The promise is both speed and cost reduction: by catching design flaws computationally, teams spend less time and money on trials that fail for preventable reasons. As regulatory bodies increasingly accept real-world evidence in drug reviews, tools like EmulatRx may become standard infrastructure in the trial design process.
Evogene and Tel Aviv University Pair Generative Chemistry AI With Experimental Biology
Israeli biotech Evogene has announced a research partnership with Tel Aviv University's Blavatnik Center for Drug Discovery, combining Evogene's ChemPass AI generative chemistry engine with the center's experimental biology capabilities.
ChemPass generates novel small-molecule candidates computationally, targeting disease mechanisms that have been difficult to address with conventional chemistry.
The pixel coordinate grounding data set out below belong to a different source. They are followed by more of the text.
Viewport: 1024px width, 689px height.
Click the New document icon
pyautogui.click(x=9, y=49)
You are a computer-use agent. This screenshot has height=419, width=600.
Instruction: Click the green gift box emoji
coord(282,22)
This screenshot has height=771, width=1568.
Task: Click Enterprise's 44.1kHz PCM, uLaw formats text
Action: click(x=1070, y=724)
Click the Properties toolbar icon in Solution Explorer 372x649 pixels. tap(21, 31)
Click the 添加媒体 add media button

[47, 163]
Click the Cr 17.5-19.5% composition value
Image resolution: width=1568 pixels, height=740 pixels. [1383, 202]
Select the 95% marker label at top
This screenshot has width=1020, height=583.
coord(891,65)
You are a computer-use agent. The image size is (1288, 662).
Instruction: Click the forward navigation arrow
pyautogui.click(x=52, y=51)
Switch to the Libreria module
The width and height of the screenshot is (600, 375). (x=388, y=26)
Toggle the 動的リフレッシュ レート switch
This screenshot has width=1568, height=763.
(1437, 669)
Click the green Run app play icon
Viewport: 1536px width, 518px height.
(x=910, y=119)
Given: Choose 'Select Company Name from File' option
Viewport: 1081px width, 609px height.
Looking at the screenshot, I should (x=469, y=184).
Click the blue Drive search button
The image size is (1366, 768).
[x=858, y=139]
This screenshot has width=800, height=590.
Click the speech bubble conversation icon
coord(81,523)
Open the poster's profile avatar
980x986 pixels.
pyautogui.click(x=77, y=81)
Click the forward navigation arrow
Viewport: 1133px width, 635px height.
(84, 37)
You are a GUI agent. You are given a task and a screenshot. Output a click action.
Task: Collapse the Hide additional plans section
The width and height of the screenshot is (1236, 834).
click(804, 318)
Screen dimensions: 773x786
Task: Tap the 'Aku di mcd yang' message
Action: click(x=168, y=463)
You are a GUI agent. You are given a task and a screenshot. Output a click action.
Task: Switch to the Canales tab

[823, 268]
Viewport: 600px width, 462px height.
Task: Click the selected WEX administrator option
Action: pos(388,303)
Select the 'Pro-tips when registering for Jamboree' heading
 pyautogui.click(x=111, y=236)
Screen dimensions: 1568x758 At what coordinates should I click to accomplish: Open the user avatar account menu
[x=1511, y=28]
The collaboration is designed to close the gap between computational prediction and laboratory validation — a persistent challenge in AI-driven drug discovery, where molecules that look promising in silico often fail when synthesized and tested.
The partnership will focus on underexplored disease targets: areas where market dynamics or biological complexity have limited traditional pharmaceutical investment. By pairing generative AI with hands-on experimental science from the start, Evogene and TAU aim to surface candidates that are not only structurally novel but experimentally credible early in the pipeline.
Pearl Health Raises $110M to Scale AI Managing $3.6B in Medicare Spend
Pearl Health has raised $110 million in a funding round led by Andreessen Horowitz to expand its AI platform for Medicare risk management. The company currently oversees $3.6 billion in annualized Medicare spending, working with primary care providers to manage patient populations under value-based care arrangements.
The platform uses AI to identify which patients are at elevated risk of costly interventions — hospitalizations, emergency visits, disease escalation — and surfaces those insights to care teams early enough to act. The business model aligns financial incentives with health outcomes: when Pearl's AI helps providers keep patients healthier, both parties share in the resulting savings.
Pearl projects $500 million in gross healthcare savings by the end of 2026. The raise will fund further expansion of its provider network and continued development of its predictive models. The round signals that investors see AI-managed Medicare risk not as a niche play but as infrastructure-scale opportunity.
Philips Alturion Ultrasound System Earns FDA and CE Clearance for AI-Powered Imaging
Philips has received both FDA 510(k) clearance and CE Mark for its Alturion ultrasound system, which integrates the Elevate Plus AI workflow automation suite. The dual regulatory approvals open deployment across clinical settings in the United States and Europe.
Elevate Plus AI handles tasks that currently require significant manual effort: automating measurements, guiding probe positioning, and improving image acquisition consistency across operators. In high-volume clinical environments — radiology departments, emergency settings — these automations reduce per-exam time and limit the skill-level variability that can produce inconsistent results between sonographers.
The Alturion's clearance reflects a broader pattern in medical device AI: regulators are becoming more comfortable with well-scoped AI that augments rather than replaces clinician judgment. Philips is targeting abdominal imaging as an initial application, where standardized measurement protocols make automation particularly tractable.